Taking this evolutionary approach ensured that Rise could successfully pivot and adapt its operations when the pandemic eventually hit. Indeed, by 2019, it had already built a convenient and easy-to-use online store, allowing customers to browse menus and order food directly to their door with the click of a button.
“When Covid-19 dramatically changed the food industry, it was really only a simple switch for us,” explains Brian. “We had already begun to move away from cashiers, establishing a simple kiosk system across all our stores, and we had integrated third-party delivery companies into our online ordering system. Following on from that, we ran our sites with a locker function – customers could place orders online and have their food stored in heated lockers, ready for contactless collection at a designated time.

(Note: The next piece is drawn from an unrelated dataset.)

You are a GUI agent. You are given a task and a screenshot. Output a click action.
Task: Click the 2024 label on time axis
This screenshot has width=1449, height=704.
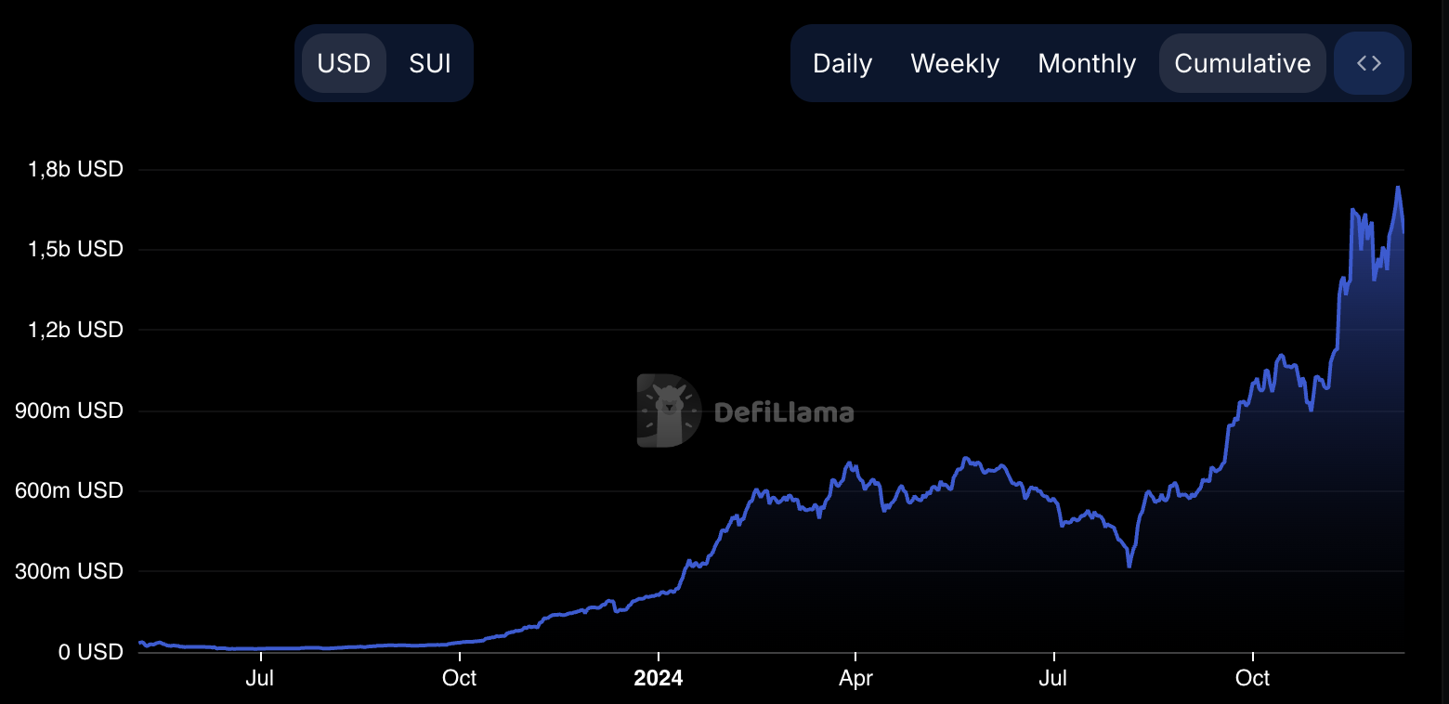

By linking this system with external delivery firms, we could also offer a safe and timely drop-off service that customers and drivers alike valued highly. It’s not that Covid-19 wasn’t a struggle, but because of the infrastructure that we already had in place, we weren’t hit as hard as others.”
“Years before the pandemic, when we were reading the tealeaves of what restaurants would look like in the future, we were seeing trends that suggested every restaurant would become smaller and have less people working in them,” reveals Ken. “In the end, we built something that could survive an unprecedented global health emergency. While our competitors lagged behind, we stayed ahead of the curve. As we move forward, we intend to remain there, investigating the efficacy of robotics within kitchens.
“Things are moving fast,” he concludes. “We have numerous franchise agreements underway, and we intend to open between 25 and 50 new locations within the next ten years, with more of a focus on corporate sites going forward. At the end of the day, we’re a biscuit company, but we’re also a people company, and we want to grow. That way, we can continue elevating our people, offering them a bright path forward.”